What does "atomic" mean in programming?
In the Effective Java book, it states:
The language specification guarantees that reading or writing a variable is atomic unless the variable is of type
long
ordouble
[JLS, 17.4.7].
What does "atomic" mean in the context of Java programming, or programming in general?
Here's an example: Suppose foo
is a variable of type long
, then the following operation is not an atomic operation (in Java):
foo = 65465498L;
Indeed, the variable is written using two separate operations: one that writes the first 32 bits, and a second one which writes the last 32 bits. That means that another thread might read the value of foo
, and see the intermediate state.
Making the operation atomic consists in using synchronization mechanisms in order to make sure that the operation is seen, from any other thread, as a single, atomic (i.e. not splittable in parts), operation. That means that any other thread, once the operation is made atomic, will either see the value of foo
before the assignment, or after the assignment. But never the intermediate value.
A simple way of doing this is to make the variable volatile:
private volatile long foo;
Or to synchronize every access to the variable:
public synchronized void setFoo(long value) {
this.foo = value;
}
public synchronized long getFoo() {
return this.foo;
}
// no other use of foo outside of these two methods, unless also synchronized
Or to replace it with an AtomicLong
:
private AtomicLong foo;
"Atomic operation" means an operation that appears to be instantaneous from the perspective of all other threads. You don't need to worry about a partly complete operation when the guarantee applies.
It's something that "appears to the rest of the system to occur instantaneously", and falls under categorisation of Linearizability in computing processes. To quote that linked article further:
Atomicity is a guarantee of isolation from concurrent processes. Additionally, atomic operations commonly have a succeed-or-fail definition — they either successfully change the state of the system, or have no apparent effect.
So, for instance, in the context of a database system, one can have 'atomic commits', meaning that you can push a changeset of updates to a relational database and those changes will either all be submitted, or none of them at all in the event of failure, in this way data does not become corrupt, and consequential of locks and/or queues, the next operation will be a different write or a read, but only after the fact. In the context of variables and threading this is much the same, applied to memory.

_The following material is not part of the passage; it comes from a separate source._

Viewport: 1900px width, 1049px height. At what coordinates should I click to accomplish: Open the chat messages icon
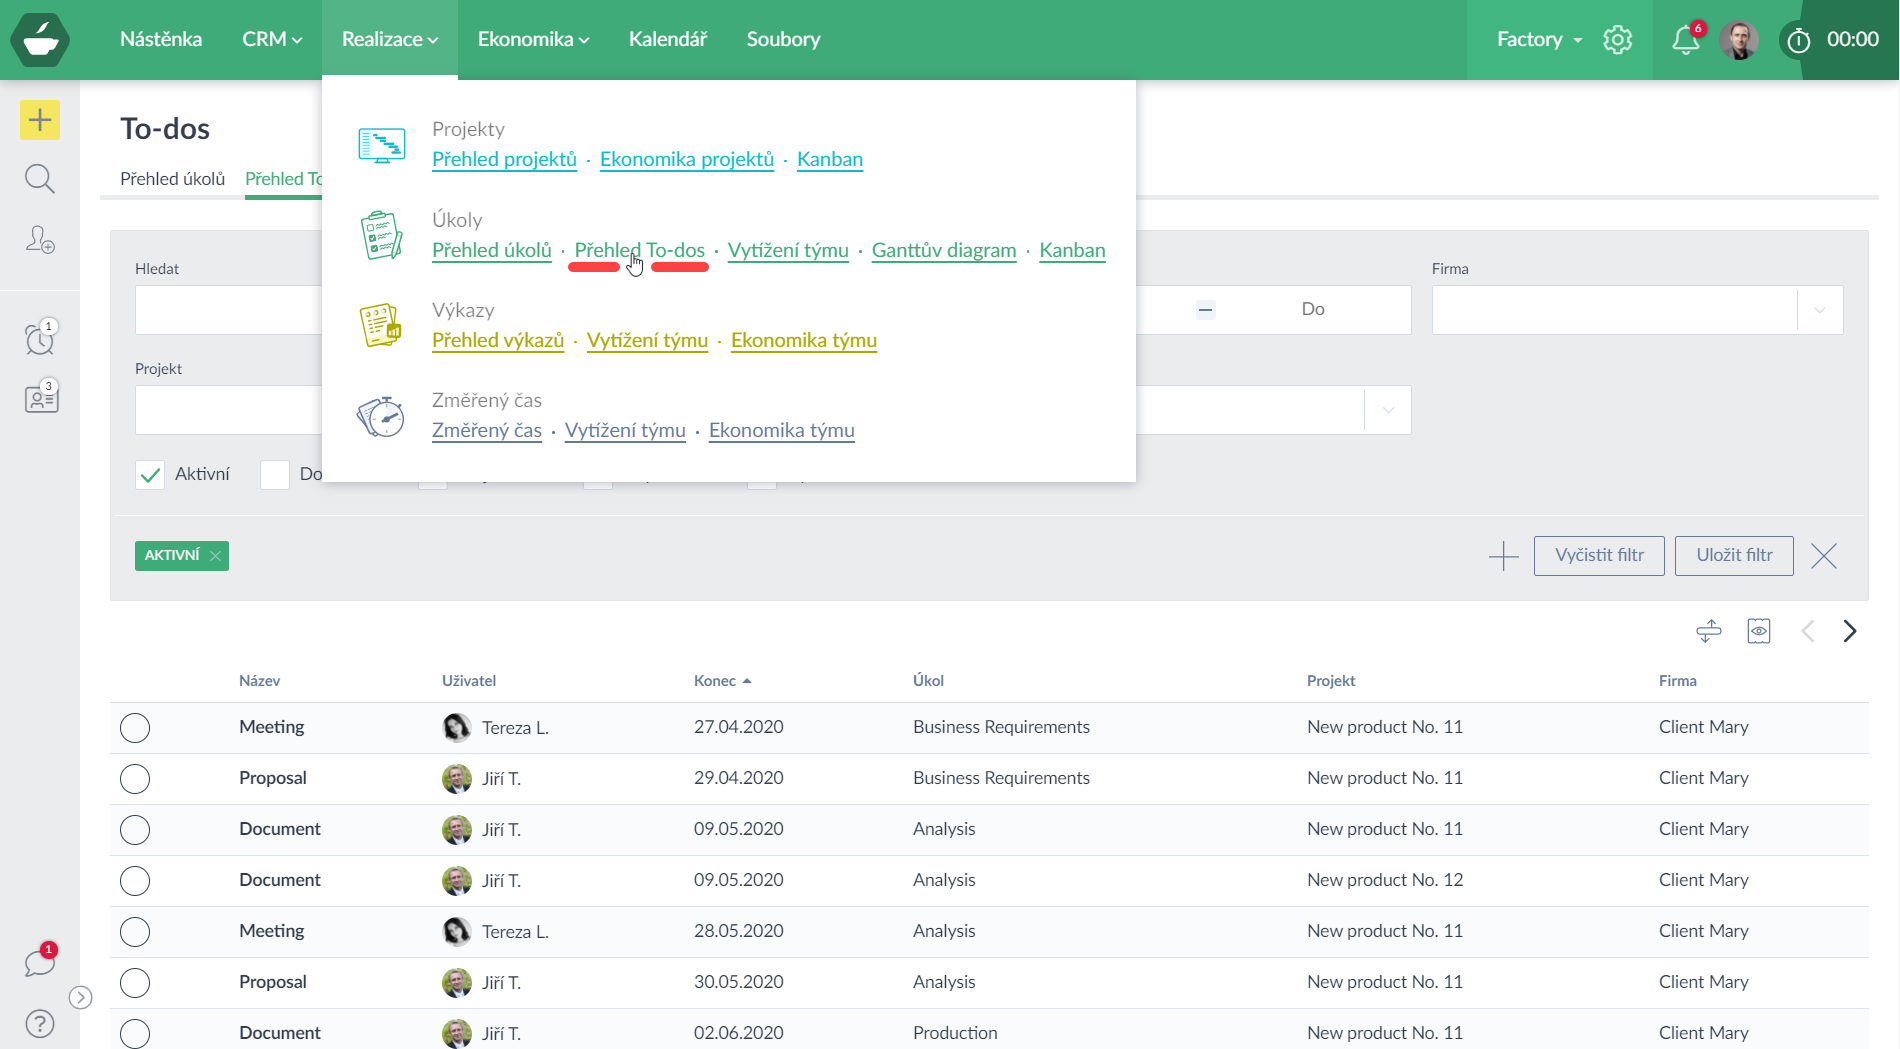point(40,963)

Your quote highlights that this need not be expected behaviour in all instances.
Just found a post Atomic vs. Non-Atomic Operations to be very helpful to me.
"An operation acting on shared memory is atomic if it completes in a single step relative to other threads.
When an atomic store is performed on a shared memory, no other thread can observe the modification half-complete.
When an atomic load is performed on a shared variable, it reads the entire value as it appeared at a single moment in time."